Anyone who likes their bluebird days should look away now. For most of Japan’s top ski regions, JMA has decided that below-normal sunshine is the most likely outcome through winter. Those of us who visit Japan for the powder, however, know that snow doesn’t fall from sunny skies, so let’s mark this down as a win.
Should you base your travel plans on these forecasts?
The short answer: no.
Long-term seasonal forecasts are difficult at the best of times due to the number of variables at play, and we certainly wouldn’t recommend basing your travel plans on them. Last year’s report is a case in point, with Hokkaido deemed most likely to have below average or average snowfall for this season. And we know how that worked out… (again, watch this video).
We asked Rising Sun Guides owner and ACMG splitboard guide Andrew Spragg for his thoughts on long-range forecasts, and he echoed the sentiment.
“In general I don’t put a lot of stock in the long-term forecasts, with the exception of the general overriding trends, like the El Niño or La Niña systems and how those play out. At the same time, it’s always interesting to see what the forecasts are.

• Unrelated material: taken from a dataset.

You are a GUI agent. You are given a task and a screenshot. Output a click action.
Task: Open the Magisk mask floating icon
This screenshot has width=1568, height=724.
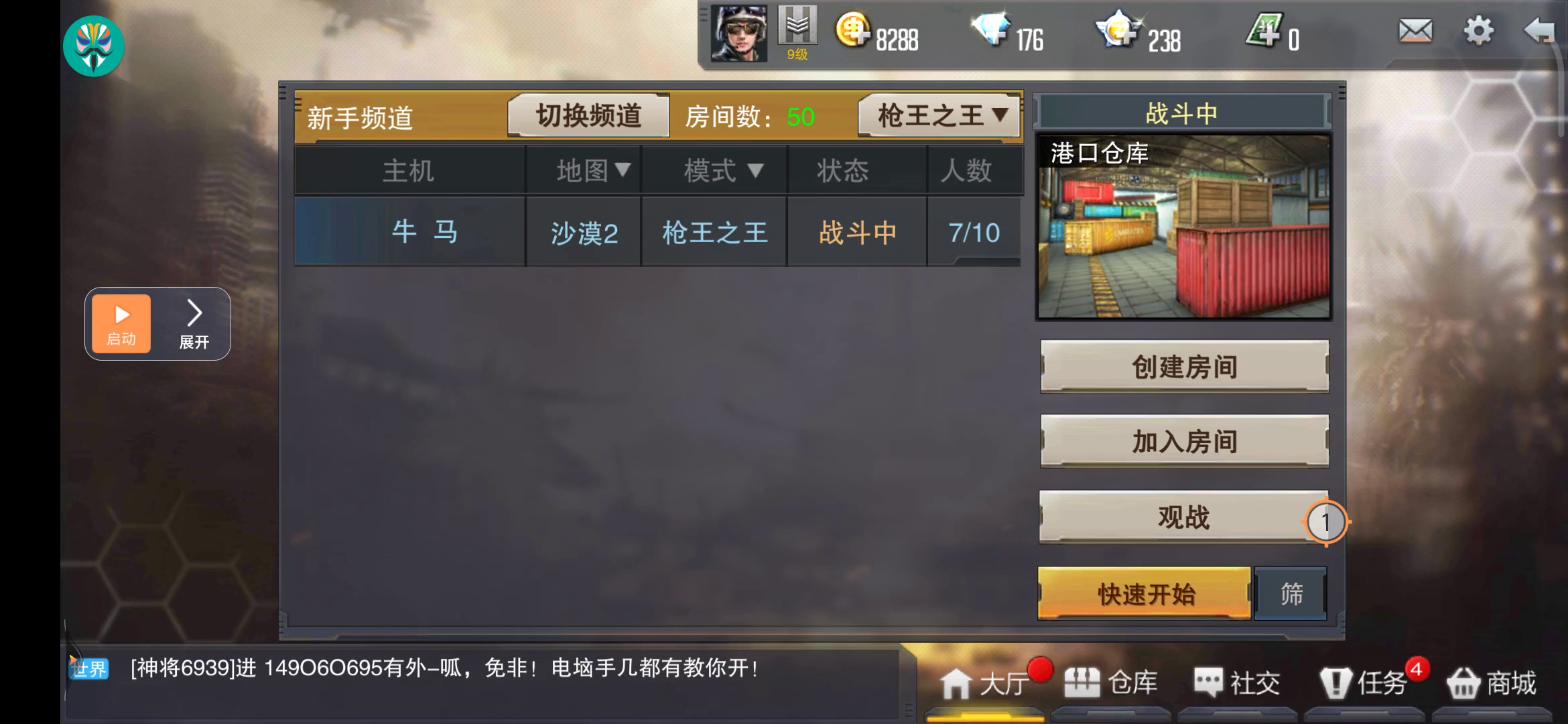click(94, 46)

“At the end of the day, I’m far more interested in what’s happening this week. And I always tell people that too: you can have an amazing season or a terrible season, but what matters is what happens when you’re there – with the exception of the early season stuff. But once the base is down, then all that really matters is what happens during your week there.”
Of course, forecasts from the Japan Meteorological Agency are just one way of predicting winter snowfall. If you listen to the locals in Japan, they’ll tell you that the presence of lots of kamemushi (stink bugs) in Autumn is a sign that there’s a big winter ahead.
“This year there are more kamemushi than anyone has seen in years”, says Andrew, who runs his business out of Niseko.
“So everyone here is saying it’s going to be a big winter with lots of snow.”
“Regardless, we always have really good skiing here in the winter. Even in a low snow year, there’s still a lot of snow.”